As Kropotkin points out, although Darwin in The Origin of Species in 1859 stressed the role of competition in natural selection and hence in driving evolution he also recognised the importance of cooperation.
Thirdly, at least in human beings and other intelligent animals, the necessary cooperativeness is underpinned by true concern for the wellbeing of others. Adam Smith, commonly seen as “the father of modern capitalism” was, like Marx, a moralist before he was an economist, and in his first ever book, Theory of Moral Sentiments in 1759 he wrote:
“How selfish soever man may be supposed, there are evidently some principles in his nature, which interest him in the fortune of others, and render their happiness necessary to him, though he derives nothing from it, except the pleasure of seeing it”
And in his most famous book, The Wealth of Nations (1776) he wrote:
“The wise and virtuous man is at all times willing that his own private interest should be sacrificed to the public interest of his own particular order or society”

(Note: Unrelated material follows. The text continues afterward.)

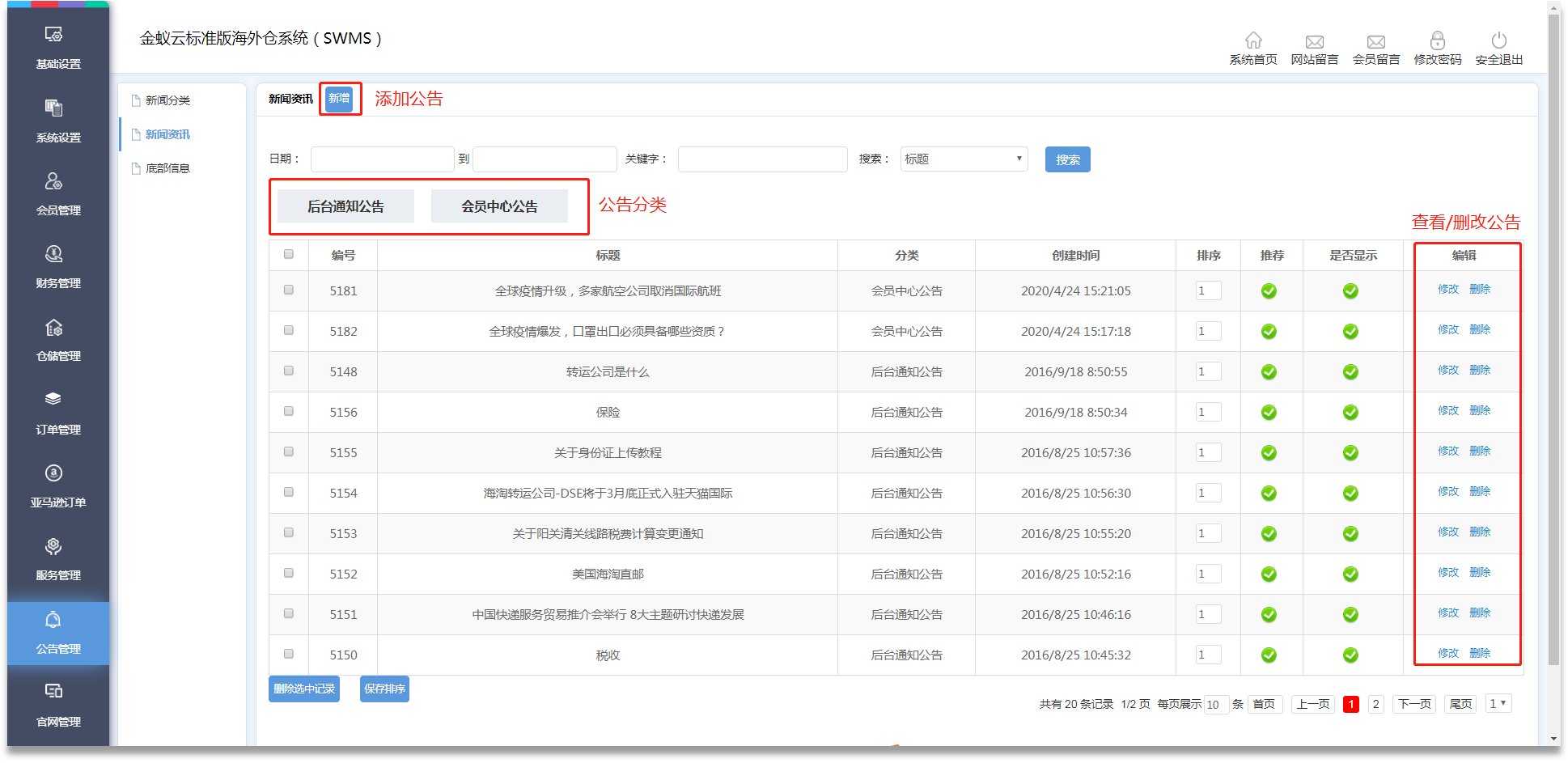The height and width of the screenshot is (763, 1568).
Task: Open the 系统首页 home icon
Action: click(x=1252, y=41)
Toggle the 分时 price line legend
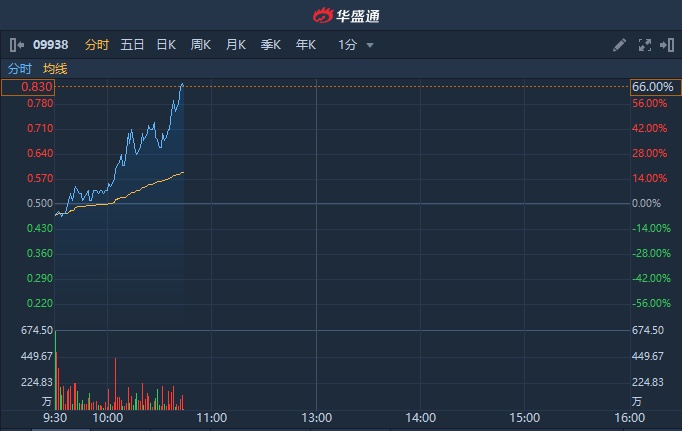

The pleasure of seeing happiness in others springs from compassion, which Christians commonly equate with love. Adam Smith was of course a capitalist. But the sentiments espoused by the neoliberals of the Adam Smith Institute in Great Smith Street in London, or by Nigel Farage of Reform, or Robert Lowe of Restore, or Kemi Badenoch on the Right of the Conservative Party, or of course by Donald Trump and his cronies and disciples in the White House are a very long way from Smith’s.
So what can we conclude?
Personally, I find the idea of a society rooted in compassion and mutual aid far more attractive than one driven by the perceived need to compete for material wealth and dominance. So, I am sure, would most people, if given the option. Even more to the point, I suggest that if we, humanity, seriously aspire to survive on this Earth in a tolerable form beyond the next few decades, then an economy and a Zeitgeist rooted in cooperation and compassion is the only option. A world driven by competition for material gain and dominance simply is not viable. It is visibly destructive and wasteful, and at this stage in the world’s history we cannot afford to be wasteful. It is this competition for wealth and dominance that lies behind the wars in the Middle East and Ukraine and to conflict and inequality in general the world over, and leads societies to develop the wrong technologies, and to wreck the natural world. Cooperativeness rooted in compassion is the essence of socialism, properly construed; and all-out competition is the defining feature of the prevailing, neoliberal form of capitalism.
I do not suggest that Andy Burnham, the Labour candidate, in Makerfield, is the new Messiah; or indeed that Robert Kenyon, the Reform candidate, is the devil made flesh. I do suggest that Burnham represents a worldview which, if true to its own principles and intelligently applied, could help us to create are world that is not only kinder and generally more agreeable but could also enable humanity and at least the bulk of our fellow creatures to live in harmony or thereabouts for aeons to come. Kenyon, by contrast, represents attitudes and modi operandi that are very obviously destructive and seem bound to hasten our already headlong descent into oblivion. Truly, there’s a lot at stake.